First, a 2-d version with three nicely separated clusters.  Here’s the original data,

A couple of the clusters are spread along one dimension to make it a little more interesting. Here’s an example of training dp-means:

And the mean-squared error per sample point:

In my versions of by k-means and dp-means, the algorithm stops when the change of error between iterations drops below a pre-defined tolerance. Download the code and play with training dp-means with varying scale parameter to see how decreasing  $\lambda$ increases the number of clusters.

Ok, let’s get on with the comparison…in this example, we have 3 features and 5 overlapping clusters.

The error vs. parameter plots for dp-means and k-means are shown below.

The parameter for k-means is the number of clusters while parameter I am plotting for dp-means is $1 /\lambda$ (approximately the reciprocal of the minimum cluster size), so they cannot really be compared. However, in this graph it is easy to see where the number of clusters in dp-means match those in k-means.
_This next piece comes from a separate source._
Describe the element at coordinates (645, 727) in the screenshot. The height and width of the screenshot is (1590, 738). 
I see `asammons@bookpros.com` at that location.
For dp-means, there are no changes in the error if we set the parameter $\lambda > \sqrt{3}(x_{max}-x_{min})$ because no cluster will be larger than a cube containing data.  Both k-means and dp-means continue to improve with additional clusters until each sample point is at the center of its own cluster.

The classic “elbow” at  $k = 3$  indicates separated clusters found by k-means.  Around $1 / \lambda \approx 3$ there is a “lap” (continuing with the body metaphors) for dp-means.  Is this a reliable heuristic for training dp-means?  It results in 11 clusters.

The dp-means algorithm achieves 4 clusters (fairly consistently) around  $\lambda \approx 1.7$.

With respect to parameter, dp-means may come out slightly ahead, but it might be something of a matter of taste.

How about the time cost of lower error? I both algorithms we have to search the space for the parameter value and cluster centers that give the minimum error. This means running the algorithm repeatedly, where we achieve a range of local minima on each iteration and choose the lowest value as our best fit.  So one way to look at the time-cost of each algorithm is to compare the minimum error for a range of total search iterations.

The graphs below plot $\log(error)$ vs. $\log(time)$ for dp-means and k-means for 4, 10, and 20 search iterations.  Dp-means is slightly more efficient in each case, but only slightly.

Conclusion. I will continue to explore dp-means because of the parameter advantages, but the time advantages seem negligible.  What do you think?